An atypical femur fracture (AFF) is called “atypical” because of the location and condition of the fracture. AFFs start as a weakening of the outer rim of the femur below the hip area. The tiny crack that occurs is a kind of stress fracture, but unlike stress fractures in people who overdo exercise training, this fracture occurs with regular life activities. An AFF is also different from more common osteoporosis fractures that happen after a single injury – like a fall; AFFs develop slowly from repeated, normal activities. In about 2 of the 3 people who get an AFF, there are warning signals that occur over many weeks to months before the bone breaks. If nothing is done about the early warning signs, the crack continues to grow and eventually the thigh bone breaks in two.
The warning sign of AFF is an aching pain in the groin or thigh.

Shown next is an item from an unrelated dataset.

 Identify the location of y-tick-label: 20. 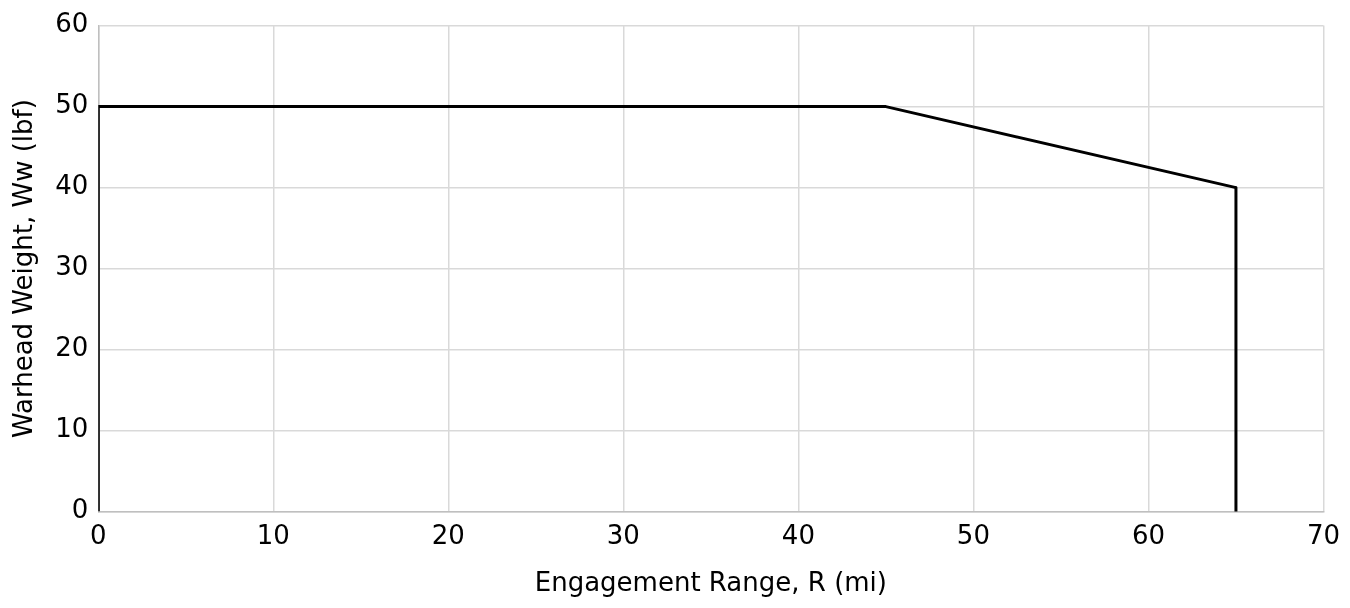
(72, 348).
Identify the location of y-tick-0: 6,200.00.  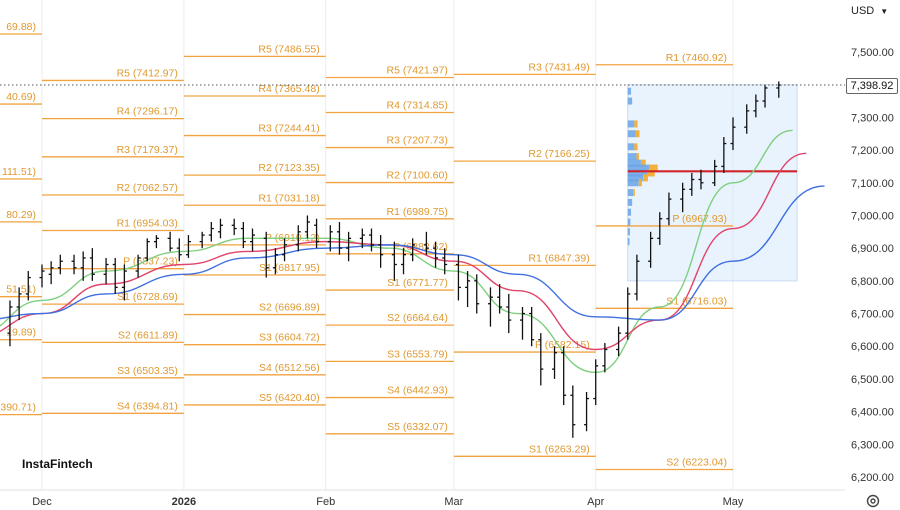
(872, 478).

How are osteoporosis drugs related to atypical femur fractures?
AFFs have been reported in people using certain osteoporosis drugs that are antiresorptive, reducing bone turnover. The list includes alendronate (Fosamax®), risedronate (Actonel®, Atelvia®), ibandronate (Boniva®), zoledronate (Reclast®, Zometa®) and denosumab (Prolia®). Although some people get an AFF without ever taking one of these drugs, there are concerns that long term use of antiresorptives is a major cause of the fracture. In nearly 85% of AFF cases, an antiresorptive drug was being used, usually for longer than 4 years. Also, the AFF risk seems to double for every extra year of antiresorptive drug use. However, when people stop using the drug, the risk is cut in half for each following year.
In particular, Asian women seem to be at higher risk of an AFF when they take an antiresorptive drug.

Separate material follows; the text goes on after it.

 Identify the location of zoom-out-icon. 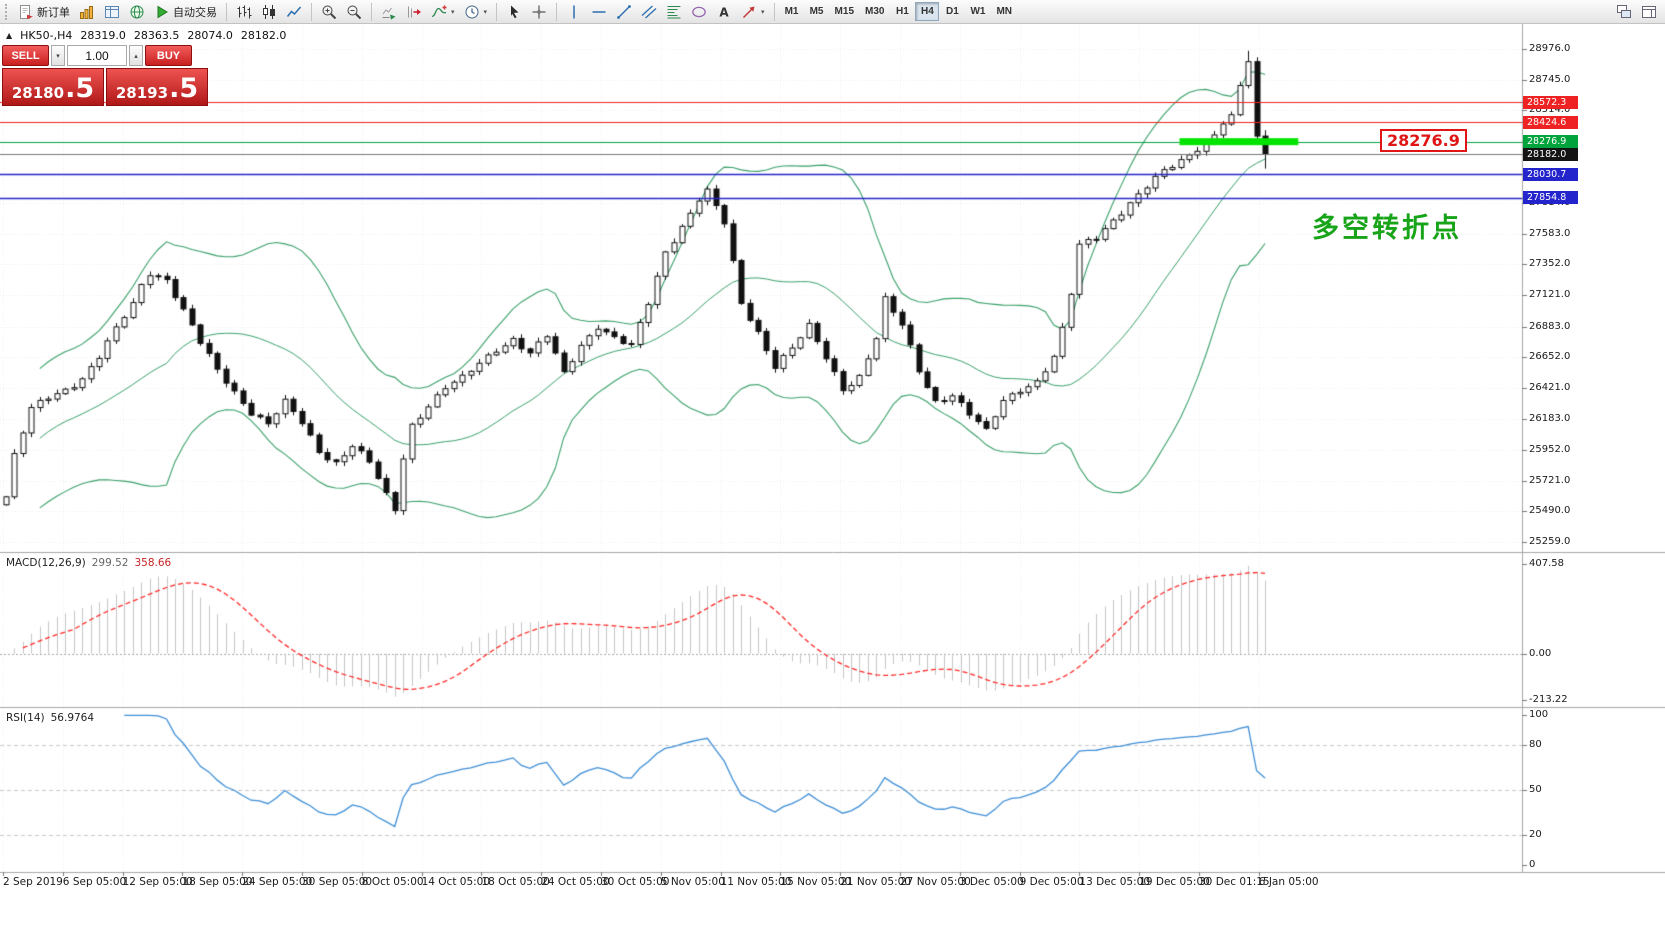
(354, 12).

Should I worry about atypical femur fractures if I take osteoporosis drugs?
For individuals at high risk of having an osteoporotic fracture, there is a net benefit from using an osteoporosis drug. Speak with your healthcare provider about a “drug holiday” after 3-4 years of treatment with a bisphosphonate (drug holidays are not recommended with Prolia®).
For individuals at low risk of having an osteoporotic fracture, harm is likely to outweigh benefit. This is because AFFs typically occur in younger, healthy women who are not likely to break a bone from osteoporosis in the near future.
The biggest challenge is for individuals who are at moderate risk of having an osteoporotic fracture. Some might benefit from therapy and some may not. There are many factors that need to be weighed and are best discussed with your healthcare provider.
How do I reduce my risks from treatments?
In almost all of the reported AFF cases, the patients took the osteoporosis drug for four or more years. Because of the strong link to long term use, the FDA has said that antiresorptive drugs should not be taken for more than 4-5 years, unless there is a strong reason to continue. Anyone at high risk of breaking a bone should probably continue.